TO CELEBRATE national Carers Week 2021, which was from 7 to 13 June, Ceredigion County Council worked with colleagues across Health and the third sector to arrange a variety of free activities to support unpaid Carers. Some activities were jointly hosted with partners in Pembrokeshire and Carmarthenshire.
Carers Week is an annual event to raise awareness of caring, highlighting the challenges unpaid Carers face, and recognising the valuable contribution that they make to their families and communities in the county.

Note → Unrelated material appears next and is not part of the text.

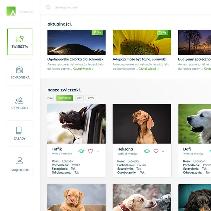Favorite Toffik with the heart icon
Screen dimensions: 211x211
point(90,151)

The activities were based on feedback given by unpaid Carers to the Carers Unit during the last 8 months. Sessions included an online retreat day (yoga, mindfulness etc), sleep and relaxation techniques, Carers Forum cuppa and chat, confidence improvement sessions for carers wanting to return to work and a chance to learn more about nature and have a go at collage craft – all from the comfort of their own home, designed with unpaid Carers in mind.

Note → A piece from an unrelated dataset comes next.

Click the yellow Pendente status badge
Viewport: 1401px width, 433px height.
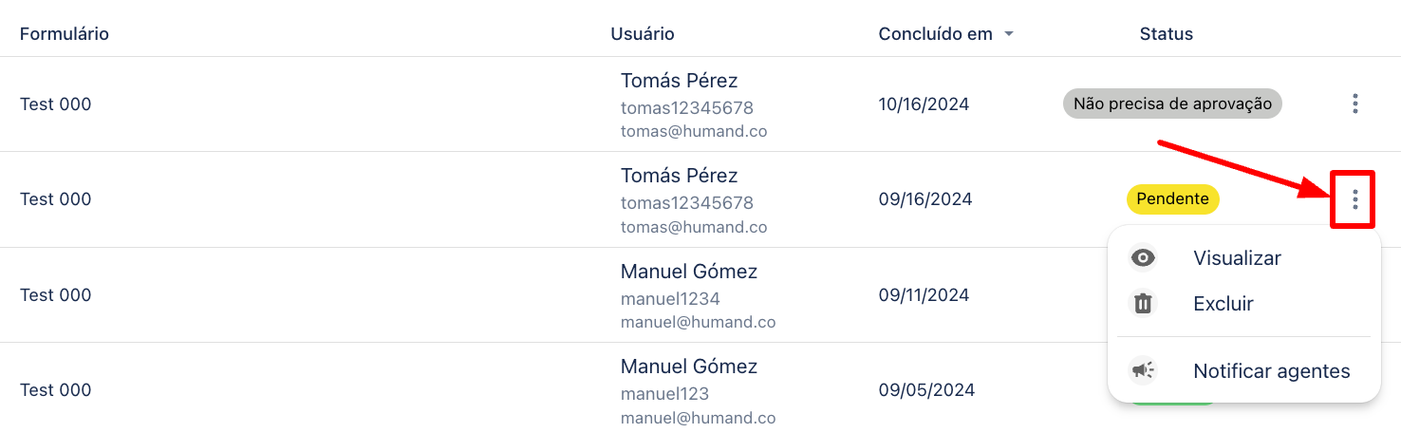tap(1172, 199)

Thanks go to Gofalwyr Ceredigion Carers (GCC), Cerebra, Mind Aberystwyth, Holistic Yoga Care Wales, West Wales Care Partnership, Carers Wales and Chwarae Teg for working with the Carers Unit to run the events.

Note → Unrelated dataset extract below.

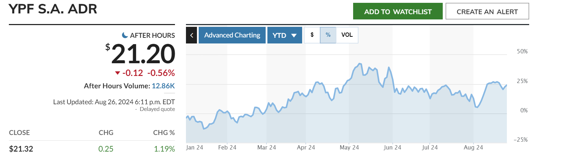Viewport: 566px width, 165px height.
Task: Open Advanced Charting
Action: tap(232, 35)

During Carers Week, Ceredigion County Council also launched a new Carer’s Policy. The policy aims to support staff members who are currently juggling their jobs with a caring role at home. The local authority is committed to supporting and retaining caring members of the workforce and the Carer’s Policy helps to do this.
Juggling work and care is challenging and costly. ‘22% of Carers in Wales have either reduced their hours or given up work completely to care since the start of the pandemic.’ (Caring Behind Closed Doors Six Months On – Carers UK)
Supporting Carers to stay in work means that Carers don’t lose out on building a better pension for later life and their ability to maintain a good quality of life outside of their caring role. In the current climate, employers also benefit from keeping experienced, skilled workers rather than recruiting and retraining staff.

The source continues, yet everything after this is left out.